Posts Tagged ‘writing as a business’

Writers write. If it’s possible to boil our craft down to one simple truth, no matter what our backgrounds or specializations are, it’s this: writers write. And often, we really love doing it.

Occasionally though, there are times where we writers hate writing, or find ourselves becoming disillusioned with it. This can happen for a number of reasons, but in my general experience, writers tend to go through these phases where they just don’t want to write when the business side of writing, or things in our personal lives, starts having a negative effect on the act of writing itself. Recently, a friend of mine talked about how, for a while, writing was starting to lose its appeal to her, to the point where she wasn’t enjoying storytelling and was thinking about quitting. She later realized that was because, in order to keep her sales up, she was writing stories that she wrote to sell well.

Of course, all writers who sell their work write stories they think will sell well, but it’s not usually the main goal. Usually, we write stories we ourselves want to read or stories we feel we need to tell and would have fun doing it. My friend was writing stories that were designed to sell, but were not necessarily stories she enjoyed writing. Her field was becoming so crowded, she felt she needed to write this way in order to compete. But all it really did for her was make writing less of a fun activity but a chore.

It was only when she realized that she needed to get back to writing stories she felt passionate about and decided to stop doing stories calculated to do well in a crowded field that she started to enjoy writing again.

Similarly, I’ve been feeling a little out of sorts with writing for a while now. I still enjoy the act, and I’m not sure there’s anything that would make me hate writing, but then some things came up:

Back in March, when I found out Rose was going to be published by an actual publishing company, I was ecstatic. I was on a high that lasted for a whole week and a half, like pure joy had somehow been pumped into my bloodstream. But soon after that, the company sent me back my manuscript with notes, and the feedback they gave me…well, they noted many issues with Rose. Issues that really brought down my high.
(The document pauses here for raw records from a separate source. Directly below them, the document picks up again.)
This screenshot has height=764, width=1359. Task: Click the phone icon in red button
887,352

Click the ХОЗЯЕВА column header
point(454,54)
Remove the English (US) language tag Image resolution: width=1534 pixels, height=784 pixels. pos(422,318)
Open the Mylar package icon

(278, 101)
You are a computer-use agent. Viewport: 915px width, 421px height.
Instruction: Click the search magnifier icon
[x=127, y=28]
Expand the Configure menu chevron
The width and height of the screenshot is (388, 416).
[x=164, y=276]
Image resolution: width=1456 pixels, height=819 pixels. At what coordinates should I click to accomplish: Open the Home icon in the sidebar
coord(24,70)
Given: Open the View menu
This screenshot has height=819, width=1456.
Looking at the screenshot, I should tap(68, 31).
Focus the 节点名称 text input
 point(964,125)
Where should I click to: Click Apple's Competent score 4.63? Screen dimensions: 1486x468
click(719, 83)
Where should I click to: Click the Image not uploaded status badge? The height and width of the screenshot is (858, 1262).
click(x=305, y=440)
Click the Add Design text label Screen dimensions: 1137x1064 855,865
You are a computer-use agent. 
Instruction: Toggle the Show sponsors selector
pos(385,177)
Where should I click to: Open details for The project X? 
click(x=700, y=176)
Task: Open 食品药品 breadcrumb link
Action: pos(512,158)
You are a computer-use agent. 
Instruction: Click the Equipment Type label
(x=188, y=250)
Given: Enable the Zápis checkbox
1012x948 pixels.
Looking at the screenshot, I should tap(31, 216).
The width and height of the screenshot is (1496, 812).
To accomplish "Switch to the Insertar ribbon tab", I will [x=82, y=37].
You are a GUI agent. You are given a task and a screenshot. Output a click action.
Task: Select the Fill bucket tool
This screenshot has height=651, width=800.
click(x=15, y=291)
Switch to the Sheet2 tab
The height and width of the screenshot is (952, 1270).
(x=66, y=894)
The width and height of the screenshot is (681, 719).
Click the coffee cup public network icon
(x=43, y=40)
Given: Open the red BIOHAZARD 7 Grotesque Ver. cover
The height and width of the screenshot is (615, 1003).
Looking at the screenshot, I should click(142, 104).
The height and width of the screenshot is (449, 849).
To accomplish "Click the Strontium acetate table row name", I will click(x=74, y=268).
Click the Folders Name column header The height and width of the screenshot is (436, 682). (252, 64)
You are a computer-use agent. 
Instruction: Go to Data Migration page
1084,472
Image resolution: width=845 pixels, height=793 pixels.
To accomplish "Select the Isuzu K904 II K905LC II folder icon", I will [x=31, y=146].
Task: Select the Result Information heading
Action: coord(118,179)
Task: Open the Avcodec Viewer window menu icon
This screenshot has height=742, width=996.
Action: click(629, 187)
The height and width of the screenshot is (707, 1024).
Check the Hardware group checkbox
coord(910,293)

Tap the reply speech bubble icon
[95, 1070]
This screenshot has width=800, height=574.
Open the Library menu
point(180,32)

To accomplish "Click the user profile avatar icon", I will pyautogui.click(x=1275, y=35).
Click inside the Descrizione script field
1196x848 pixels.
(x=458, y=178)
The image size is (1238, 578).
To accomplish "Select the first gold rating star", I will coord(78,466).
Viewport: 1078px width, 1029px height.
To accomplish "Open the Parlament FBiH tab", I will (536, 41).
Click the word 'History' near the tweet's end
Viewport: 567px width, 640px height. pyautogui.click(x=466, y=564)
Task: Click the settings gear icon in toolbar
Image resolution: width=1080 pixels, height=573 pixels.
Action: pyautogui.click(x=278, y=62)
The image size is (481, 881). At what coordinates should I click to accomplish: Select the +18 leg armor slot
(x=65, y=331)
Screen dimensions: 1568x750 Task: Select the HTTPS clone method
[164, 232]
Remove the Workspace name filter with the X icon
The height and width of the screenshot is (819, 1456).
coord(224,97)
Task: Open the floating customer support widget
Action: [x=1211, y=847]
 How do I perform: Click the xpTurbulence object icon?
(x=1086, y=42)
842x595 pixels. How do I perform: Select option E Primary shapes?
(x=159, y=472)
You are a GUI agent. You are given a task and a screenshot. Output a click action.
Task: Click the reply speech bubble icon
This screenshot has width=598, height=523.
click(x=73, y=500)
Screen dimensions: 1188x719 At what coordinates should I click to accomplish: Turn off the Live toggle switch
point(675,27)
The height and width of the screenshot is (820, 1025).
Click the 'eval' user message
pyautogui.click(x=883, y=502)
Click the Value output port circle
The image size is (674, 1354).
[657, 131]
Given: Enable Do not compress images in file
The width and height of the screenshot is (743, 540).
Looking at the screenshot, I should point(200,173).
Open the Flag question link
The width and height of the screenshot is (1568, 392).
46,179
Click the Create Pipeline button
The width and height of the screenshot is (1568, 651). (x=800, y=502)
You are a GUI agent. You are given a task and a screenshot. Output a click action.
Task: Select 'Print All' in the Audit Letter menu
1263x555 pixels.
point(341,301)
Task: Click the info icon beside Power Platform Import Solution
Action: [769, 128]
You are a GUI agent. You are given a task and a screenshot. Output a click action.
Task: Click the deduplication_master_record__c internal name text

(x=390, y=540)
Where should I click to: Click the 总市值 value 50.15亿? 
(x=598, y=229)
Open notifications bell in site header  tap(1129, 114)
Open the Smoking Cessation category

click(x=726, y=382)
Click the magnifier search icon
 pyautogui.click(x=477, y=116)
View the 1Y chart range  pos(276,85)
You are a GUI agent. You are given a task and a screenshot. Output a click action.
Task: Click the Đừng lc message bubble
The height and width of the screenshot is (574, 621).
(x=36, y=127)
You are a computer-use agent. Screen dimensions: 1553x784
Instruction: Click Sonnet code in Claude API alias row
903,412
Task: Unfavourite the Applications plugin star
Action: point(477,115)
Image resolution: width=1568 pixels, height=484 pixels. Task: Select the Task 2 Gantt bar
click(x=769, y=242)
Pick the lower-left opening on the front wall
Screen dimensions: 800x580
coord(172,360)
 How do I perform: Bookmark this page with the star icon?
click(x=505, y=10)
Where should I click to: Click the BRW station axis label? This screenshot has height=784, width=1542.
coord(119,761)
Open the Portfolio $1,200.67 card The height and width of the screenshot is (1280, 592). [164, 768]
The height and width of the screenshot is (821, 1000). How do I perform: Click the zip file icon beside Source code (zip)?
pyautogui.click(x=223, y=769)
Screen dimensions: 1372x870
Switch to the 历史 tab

I’ve been working on this novel for about four years now, and just seeing so many problems pointed out wasn’t pleasant.

The fact that the novel needed so many rewrites didn’t help either.

Not only that, but there was some stuff in my personal life that I was dealing with, personal stuff that I’m still dealing with. I won’t go into details (not because I’m not comfortable talking about it, it just doesn’t feel like the right time to do so), but the first couple of months of 2018, while still full of good things for me, had some unexpected obstacles and issues that weren’t widely reported outside of a close circle of a select number of individuals.

It’s crazy how this anime could get me out of my funk so easily. God, I love you, Sailor Moon.

Those obstacles and issues, as well as seeing all that needed fixing with Rose, just sort of brought down my enjoyment of writing in general. And I wondered how I would get it back.

This evening though, I had the weirdest pep talk from the most unexpected source: Sailor Moon (bare with me here). As you guys know, I LOVE Sailor Moon. It’s one of my favorite anime ever, and I’ve loved it since I was a kid. Recently, the first half of Season 4 was released on DVD with a new, more faithful dub (meaning original Japanese names and no editing to make the story more appropriate for children), and this week my copy from the library came in, so obviously I’m bingeing it this weekend.

Here’s where the pep talk comes in: one of the episodes from that season involves a friend of Sailor Jupiter who happens to be a novelist. The novelist has recently suffered some personal setbacks, and they’ve made it difficult for her to write. But by the end of the episode, through the intervention of Sailor Jupiter (and a vision of a winged unicorn, but that’s beside the point), she regains the will and inspiration to write.

All throughout that episode, I felt like it was talking to me. I saw myself in the writer, and every time a character offered her encouragement, I felt like I was the one getting the encouragement. By the end of the episode, I felt like a huge weight had been lifted off of me. Yes, I still have personal things to deal with, and Rose still needs a lot of work, and they’ll continue to plague me for the foreseeable future. But I’ve got it in me to keep writing and editing and get this story to the point where my publisher will put it out there. And after that, I have over a thousand stories I could pick from to tell, with a few more coming to me each month. The possibilities are endless!

And all because I decided to binge-watch Sailor Moon this weekend (one of these days, I’ll have to blog about how much this show and its characters mean to me).

So what’s next? Well, I’m going to go back and rewatch that episode, and I’ll see if I can keep myself from crying while I watch it. And after that? I think I’ll email my publisher, and we’ll talk about my proposed edits for Rose. And then I’ll get back to writing. Because after all, I am a writer. And what do writers do? Why, write. That’s what we do.

And that’s what I’m going to do, now with a renewed sense of purpose. And I can’t wait to get started.